[Stored records]
*** Begin section ***
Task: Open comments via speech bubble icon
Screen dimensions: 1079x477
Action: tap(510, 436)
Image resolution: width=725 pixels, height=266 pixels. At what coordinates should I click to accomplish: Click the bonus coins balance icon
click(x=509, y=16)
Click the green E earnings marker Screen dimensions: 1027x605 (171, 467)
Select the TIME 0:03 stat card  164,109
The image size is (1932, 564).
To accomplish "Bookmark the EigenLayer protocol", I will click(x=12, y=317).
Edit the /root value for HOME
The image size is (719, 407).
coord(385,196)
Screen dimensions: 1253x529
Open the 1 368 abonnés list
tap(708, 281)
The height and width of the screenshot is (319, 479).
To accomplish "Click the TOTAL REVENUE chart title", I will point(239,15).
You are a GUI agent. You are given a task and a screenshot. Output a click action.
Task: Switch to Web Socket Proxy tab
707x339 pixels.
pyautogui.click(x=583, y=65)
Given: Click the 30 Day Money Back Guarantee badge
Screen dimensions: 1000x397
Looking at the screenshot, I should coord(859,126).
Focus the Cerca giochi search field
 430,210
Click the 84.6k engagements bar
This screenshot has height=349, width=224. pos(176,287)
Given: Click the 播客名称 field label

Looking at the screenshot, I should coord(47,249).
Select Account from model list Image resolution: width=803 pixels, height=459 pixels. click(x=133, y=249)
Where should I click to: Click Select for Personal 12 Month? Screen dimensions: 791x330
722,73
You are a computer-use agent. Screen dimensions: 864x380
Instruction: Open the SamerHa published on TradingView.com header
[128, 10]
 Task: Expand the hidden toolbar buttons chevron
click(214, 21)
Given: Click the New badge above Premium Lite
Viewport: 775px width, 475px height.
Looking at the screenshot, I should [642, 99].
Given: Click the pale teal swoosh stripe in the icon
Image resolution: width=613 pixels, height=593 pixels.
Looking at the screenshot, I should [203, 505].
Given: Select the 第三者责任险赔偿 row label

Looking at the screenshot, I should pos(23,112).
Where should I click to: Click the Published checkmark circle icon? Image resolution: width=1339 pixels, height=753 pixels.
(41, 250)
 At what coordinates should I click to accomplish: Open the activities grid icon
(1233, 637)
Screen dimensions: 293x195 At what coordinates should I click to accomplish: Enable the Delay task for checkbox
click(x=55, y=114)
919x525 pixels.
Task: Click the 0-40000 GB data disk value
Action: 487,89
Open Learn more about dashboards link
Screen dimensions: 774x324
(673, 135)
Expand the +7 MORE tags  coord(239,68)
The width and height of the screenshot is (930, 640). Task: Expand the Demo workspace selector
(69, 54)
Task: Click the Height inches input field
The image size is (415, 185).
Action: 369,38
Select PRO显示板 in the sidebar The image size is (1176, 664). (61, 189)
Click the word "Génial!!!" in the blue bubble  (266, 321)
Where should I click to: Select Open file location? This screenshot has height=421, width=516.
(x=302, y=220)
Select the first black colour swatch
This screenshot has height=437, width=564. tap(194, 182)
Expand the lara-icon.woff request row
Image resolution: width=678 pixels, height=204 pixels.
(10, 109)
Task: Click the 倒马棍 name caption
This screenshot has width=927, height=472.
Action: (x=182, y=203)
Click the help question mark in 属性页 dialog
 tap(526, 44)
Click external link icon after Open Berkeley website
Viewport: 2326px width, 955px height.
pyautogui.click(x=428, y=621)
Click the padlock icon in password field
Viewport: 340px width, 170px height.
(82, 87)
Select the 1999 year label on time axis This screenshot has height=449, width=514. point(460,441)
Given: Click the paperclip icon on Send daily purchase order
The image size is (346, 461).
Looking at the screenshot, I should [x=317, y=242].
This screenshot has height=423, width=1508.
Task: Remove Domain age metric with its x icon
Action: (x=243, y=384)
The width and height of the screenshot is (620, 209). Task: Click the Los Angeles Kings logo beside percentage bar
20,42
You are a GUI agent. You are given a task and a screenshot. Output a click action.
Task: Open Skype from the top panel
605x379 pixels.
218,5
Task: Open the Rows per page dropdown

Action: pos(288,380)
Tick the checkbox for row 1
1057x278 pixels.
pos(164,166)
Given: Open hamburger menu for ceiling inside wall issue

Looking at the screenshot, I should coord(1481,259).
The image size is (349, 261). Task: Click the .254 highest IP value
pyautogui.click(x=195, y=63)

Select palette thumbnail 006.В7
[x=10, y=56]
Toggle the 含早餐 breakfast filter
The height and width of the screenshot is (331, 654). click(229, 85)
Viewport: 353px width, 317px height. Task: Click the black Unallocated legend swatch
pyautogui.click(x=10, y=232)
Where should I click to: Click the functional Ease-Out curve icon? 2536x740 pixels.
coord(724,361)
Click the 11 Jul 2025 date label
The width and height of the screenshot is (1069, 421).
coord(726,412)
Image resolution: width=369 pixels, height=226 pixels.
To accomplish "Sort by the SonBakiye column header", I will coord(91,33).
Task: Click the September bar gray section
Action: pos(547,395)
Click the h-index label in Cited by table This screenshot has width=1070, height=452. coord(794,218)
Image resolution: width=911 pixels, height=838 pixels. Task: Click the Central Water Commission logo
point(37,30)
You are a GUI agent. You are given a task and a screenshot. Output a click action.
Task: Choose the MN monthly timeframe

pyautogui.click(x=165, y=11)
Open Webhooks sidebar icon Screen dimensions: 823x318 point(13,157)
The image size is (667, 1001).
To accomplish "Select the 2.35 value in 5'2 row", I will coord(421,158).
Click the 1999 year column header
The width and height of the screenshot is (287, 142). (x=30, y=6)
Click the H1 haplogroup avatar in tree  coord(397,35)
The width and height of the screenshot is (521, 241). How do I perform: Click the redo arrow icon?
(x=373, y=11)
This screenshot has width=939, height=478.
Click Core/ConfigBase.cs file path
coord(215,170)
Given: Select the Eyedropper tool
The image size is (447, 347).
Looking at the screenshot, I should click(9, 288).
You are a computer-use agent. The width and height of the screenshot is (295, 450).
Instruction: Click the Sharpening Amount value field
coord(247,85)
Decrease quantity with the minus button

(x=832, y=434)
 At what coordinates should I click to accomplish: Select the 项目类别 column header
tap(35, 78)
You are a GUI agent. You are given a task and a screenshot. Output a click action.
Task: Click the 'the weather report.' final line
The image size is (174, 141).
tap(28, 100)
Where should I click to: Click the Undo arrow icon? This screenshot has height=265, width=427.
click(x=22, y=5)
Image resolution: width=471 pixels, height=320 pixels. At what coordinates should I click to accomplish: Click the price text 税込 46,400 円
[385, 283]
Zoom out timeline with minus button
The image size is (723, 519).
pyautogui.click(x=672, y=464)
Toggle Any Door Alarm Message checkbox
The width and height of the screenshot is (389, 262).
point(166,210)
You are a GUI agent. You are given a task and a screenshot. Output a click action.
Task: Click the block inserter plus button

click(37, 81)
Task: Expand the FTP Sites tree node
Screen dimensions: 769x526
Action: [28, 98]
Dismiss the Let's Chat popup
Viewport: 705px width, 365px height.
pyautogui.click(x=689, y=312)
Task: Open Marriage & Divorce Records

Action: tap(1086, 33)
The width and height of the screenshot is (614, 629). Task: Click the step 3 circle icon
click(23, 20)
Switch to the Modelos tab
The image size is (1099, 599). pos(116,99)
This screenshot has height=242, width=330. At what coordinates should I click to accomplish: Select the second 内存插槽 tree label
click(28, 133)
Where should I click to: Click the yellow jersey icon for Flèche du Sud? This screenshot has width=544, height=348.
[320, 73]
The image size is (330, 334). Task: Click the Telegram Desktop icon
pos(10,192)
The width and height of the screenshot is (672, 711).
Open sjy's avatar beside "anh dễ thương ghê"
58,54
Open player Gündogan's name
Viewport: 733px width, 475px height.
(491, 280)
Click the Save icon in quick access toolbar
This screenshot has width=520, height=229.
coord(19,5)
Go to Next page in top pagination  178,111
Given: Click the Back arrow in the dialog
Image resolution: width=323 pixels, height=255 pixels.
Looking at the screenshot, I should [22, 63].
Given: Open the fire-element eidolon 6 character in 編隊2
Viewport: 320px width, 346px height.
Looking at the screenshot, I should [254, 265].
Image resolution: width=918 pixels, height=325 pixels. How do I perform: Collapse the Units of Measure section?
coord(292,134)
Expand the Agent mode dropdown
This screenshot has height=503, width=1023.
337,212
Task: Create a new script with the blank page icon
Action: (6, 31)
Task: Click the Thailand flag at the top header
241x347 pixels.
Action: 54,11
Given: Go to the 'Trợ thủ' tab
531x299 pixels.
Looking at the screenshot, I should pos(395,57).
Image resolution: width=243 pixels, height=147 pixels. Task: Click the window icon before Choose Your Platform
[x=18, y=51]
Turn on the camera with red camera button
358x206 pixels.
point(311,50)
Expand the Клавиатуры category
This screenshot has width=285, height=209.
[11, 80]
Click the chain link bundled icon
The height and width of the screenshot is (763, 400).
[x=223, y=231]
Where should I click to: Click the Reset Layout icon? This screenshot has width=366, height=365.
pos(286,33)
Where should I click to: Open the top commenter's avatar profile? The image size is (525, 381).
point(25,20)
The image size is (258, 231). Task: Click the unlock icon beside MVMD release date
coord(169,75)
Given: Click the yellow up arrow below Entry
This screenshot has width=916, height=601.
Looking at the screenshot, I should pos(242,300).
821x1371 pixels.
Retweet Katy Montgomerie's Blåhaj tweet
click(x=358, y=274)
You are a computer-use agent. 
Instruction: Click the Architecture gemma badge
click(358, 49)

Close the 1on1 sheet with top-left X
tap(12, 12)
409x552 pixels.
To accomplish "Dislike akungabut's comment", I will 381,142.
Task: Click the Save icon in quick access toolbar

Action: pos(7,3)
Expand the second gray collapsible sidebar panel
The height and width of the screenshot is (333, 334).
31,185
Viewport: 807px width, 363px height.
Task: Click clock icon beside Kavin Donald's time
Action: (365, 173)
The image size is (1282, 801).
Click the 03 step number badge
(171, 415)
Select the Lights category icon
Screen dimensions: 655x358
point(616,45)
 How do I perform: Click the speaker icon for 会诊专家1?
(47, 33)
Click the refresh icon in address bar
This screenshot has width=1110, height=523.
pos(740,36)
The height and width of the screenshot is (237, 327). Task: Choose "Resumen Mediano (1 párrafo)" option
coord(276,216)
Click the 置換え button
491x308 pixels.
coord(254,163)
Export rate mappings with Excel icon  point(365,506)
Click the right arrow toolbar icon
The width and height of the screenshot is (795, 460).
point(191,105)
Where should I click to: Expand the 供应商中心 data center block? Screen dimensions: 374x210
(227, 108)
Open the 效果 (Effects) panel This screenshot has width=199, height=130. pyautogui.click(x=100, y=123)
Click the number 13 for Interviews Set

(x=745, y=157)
*** End section ***
Wherever the string "category" appears in the entries above, return the line it appears on.

Expand the Клавиатуры category
Select the Lights category icon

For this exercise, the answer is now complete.